In general, Celastrus paniculatus is used for cognitive impairment and to promote intestinal health. The seeds are also made into an oil, which has been used for massage, to alleviate skin inflammation and has mild sedative effects. The oil is fast gaining popularity in the primary healthcare systems for stimulating the intellect and sharpening the memory. Research shows that it potentially acts as a nervine, a rejuvenator and an anti-depressant. The plant has been found to contain strong antioxidants that facilitate in the scavenging of free radicals that cause inflammation and tissue damage. Studies are showing its benefit as a powerful stimulant for the neuromuscular system, as well as in the treatment of rheumatism, gout and paralysis.

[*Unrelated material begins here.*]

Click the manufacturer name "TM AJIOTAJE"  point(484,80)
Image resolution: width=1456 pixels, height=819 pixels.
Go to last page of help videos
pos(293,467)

In the Greco-Arabic tradition of medicine, the oil from the seeds was used to treat mental confusion, and fatigue, it also improved the condition of people being treated for asthma, mitigated headaches, and is useful in the treatment of arthritis. In some traditions, the plant has also been known as an aphrodisiac and stimulates sexual desire.
It is believed that the plants work through neurochemical pathways by inhibiting the re-uptake of the neurotransmitters dopamine, serotonin and norepinephrine, leaving higher amounts of these natural neurochemicals in the brain. Along with this, the herb has also been known to induce vivid dreams, as well as the ability to exert the will within the dreams, what some may call lucid dreaming. The onset of effects for this plant are very rapid, and does not require weeks for results. The traditional method for using this plant is to chew upon 7-20 seeds, which will produce noticeable effects in most people. Some of the active chemical constituents include sesquiterpine alkaloids and other alkaloids known as celastrine and paniculatrine, carboxylic acids, fatty acids and sterols.